The Mudcat Café TM
Thread #119547   Message #2596928
Posted By: Jack Blandiver
25-Mar-09 - 09:55 AM
Thread Name: 1954 and All That - defining folk music
Subject: RE: 1954 and All That - defining folk music
That's what the folk process is - a song originates, and if it evolves and changes, it becomes a folk song. If it doesn't evolve, it's not a folk song. No more, no less. It's a description, not a value juegement.

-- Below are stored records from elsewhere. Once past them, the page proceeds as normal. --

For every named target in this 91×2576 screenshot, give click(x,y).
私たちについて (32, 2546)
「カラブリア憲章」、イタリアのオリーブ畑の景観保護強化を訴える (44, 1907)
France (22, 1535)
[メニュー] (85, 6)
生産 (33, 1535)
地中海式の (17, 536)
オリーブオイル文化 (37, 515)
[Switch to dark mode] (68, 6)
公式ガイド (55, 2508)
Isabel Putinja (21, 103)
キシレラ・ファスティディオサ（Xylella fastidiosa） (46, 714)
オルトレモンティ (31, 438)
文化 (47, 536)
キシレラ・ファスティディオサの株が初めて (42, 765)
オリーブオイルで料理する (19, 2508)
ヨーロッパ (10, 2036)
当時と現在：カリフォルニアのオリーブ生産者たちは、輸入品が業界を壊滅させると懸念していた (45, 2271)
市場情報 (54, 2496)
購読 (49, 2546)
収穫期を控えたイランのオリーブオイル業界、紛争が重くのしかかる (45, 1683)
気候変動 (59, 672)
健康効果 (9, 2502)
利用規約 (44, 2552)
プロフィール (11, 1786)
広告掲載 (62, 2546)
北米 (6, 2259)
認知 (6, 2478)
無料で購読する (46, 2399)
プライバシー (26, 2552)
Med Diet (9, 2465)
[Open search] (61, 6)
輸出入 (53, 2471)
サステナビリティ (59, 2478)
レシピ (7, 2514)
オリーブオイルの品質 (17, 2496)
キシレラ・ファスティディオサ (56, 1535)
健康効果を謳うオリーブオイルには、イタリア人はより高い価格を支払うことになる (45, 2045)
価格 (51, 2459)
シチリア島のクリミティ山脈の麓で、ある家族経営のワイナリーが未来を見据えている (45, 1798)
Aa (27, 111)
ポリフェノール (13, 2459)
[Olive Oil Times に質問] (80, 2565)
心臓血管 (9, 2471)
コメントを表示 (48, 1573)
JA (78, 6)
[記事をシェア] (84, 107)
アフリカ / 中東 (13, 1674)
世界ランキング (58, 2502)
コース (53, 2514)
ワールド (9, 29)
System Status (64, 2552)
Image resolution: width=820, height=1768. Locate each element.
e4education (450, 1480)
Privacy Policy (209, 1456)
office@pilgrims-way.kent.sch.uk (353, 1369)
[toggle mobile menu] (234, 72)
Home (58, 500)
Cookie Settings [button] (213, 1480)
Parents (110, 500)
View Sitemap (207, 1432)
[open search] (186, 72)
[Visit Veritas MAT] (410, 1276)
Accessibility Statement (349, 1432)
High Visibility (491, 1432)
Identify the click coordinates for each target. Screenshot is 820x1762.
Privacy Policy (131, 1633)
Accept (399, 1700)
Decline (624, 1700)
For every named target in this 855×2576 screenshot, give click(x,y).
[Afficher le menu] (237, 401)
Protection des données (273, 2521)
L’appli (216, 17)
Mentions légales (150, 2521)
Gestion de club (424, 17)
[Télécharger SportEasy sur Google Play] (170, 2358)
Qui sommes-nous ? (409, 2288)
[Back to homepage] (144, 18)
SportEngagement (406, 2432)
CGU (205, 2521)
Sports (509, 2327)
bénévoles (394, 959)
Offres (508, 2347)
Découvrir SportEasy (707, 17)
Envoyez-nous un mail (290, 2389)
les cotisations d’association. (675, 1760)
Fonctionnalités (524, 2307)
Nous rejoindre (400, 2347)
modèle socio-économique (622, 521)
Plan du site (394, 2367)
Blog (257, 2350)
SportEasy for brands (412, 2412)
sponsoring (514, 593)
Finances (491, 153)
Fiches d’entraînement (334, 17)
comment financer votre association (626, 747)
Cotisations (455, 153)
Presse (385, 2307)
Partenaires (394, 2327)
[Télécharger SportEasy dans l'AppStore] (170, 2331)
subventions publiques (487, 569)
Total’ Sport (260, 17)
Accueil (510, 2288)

Traditional Songs are supposedly no longer changing and evolving; traddy purists (like me) get irked when someone, however so innocently, might sing Child Ballad #10 to the melody traditionally associated with Child Ballad #1 - and how many times do I sing Child #1 to be told I'm doing the wrong words? Maybe the irony is that Folk is too subjective ever to have an objective definition; and even a purist like me is not beyond coming up with my own tune for a traditional set of words even when the traditional melody is alive and well; and if there is no melody, I might extemporise one as I'm going along. How often do I hear that the melody to the Twa Corbies is traditional to that song? On the Songs of Witchcraft CD, someone even sets a poem by Robert Graves to the Traditional melody of the Twa Corbies. Does this really bother anyone? Or is this all part of The Folk Process too? Or is the Folk Process really so remote and archaic that it doesn't happen any more? Uber Traddy Peter Bellamy wrote his own tune to On Board a '98 because he didn't think traditional one was good enough for the words; this was the song he opened his shows with, and for an encore he'd do a Stones cover.

No one's trying to say anything that isn't true here; go through the Digital Tradition - there you'll find Traditional songs rubbing shoulders with Dylan songs, Alan Bell songs, Johnny Handle songs, Graham Miles songs, and Beatles songs. There too you'll find at least one uncredited Ron Baxter song (his parody of The Fields of Athenry) and any amount of other stuff, no doubt, which languishes uncredited and, by default, anonymous. Diverse as it all is, it's all gathered together in the name of Folk.

Despite my occasional tampering with melody, I sing 99% Traditional English Language Song. My reason for doing so is because there is a quality in such material I find nowhere else which I feel is entirely due to the extent such songs have been shaped and refined by the cultural and individual ingenuity and circumstance which some might call The Folk Process. Looking at the old Broadsides and Chapbooks however, I begin to wonder; maybe it's due to something entirely, but as happy as I am living in 2009, I like old stuff too, (even if I do sing it like a bad pop singer). Folk is a concept as much as it is a Construct; it might even be said to be a Conspiracy, but at the end of the day it's about what speaks to the individual singer and what s/he is moved to sing on their next visit to their local folk club, singaround or festival. It is their Folk Sensitivities that moves them to be there in the first place, and to have chosen a song with respect of that sensitivity, be it traditional or otherwise, but I'd say that ultimately, it is the Folk Sensitivity of the individual singer that makes any given song a Folk Song, be it a traditional ballad, a Christy Moore song, or their version of a Johnny Cash cover of a Nine Inch Nails song.

This is what I see happening in the clubs & festivals anyway; songs sung in the name of folk.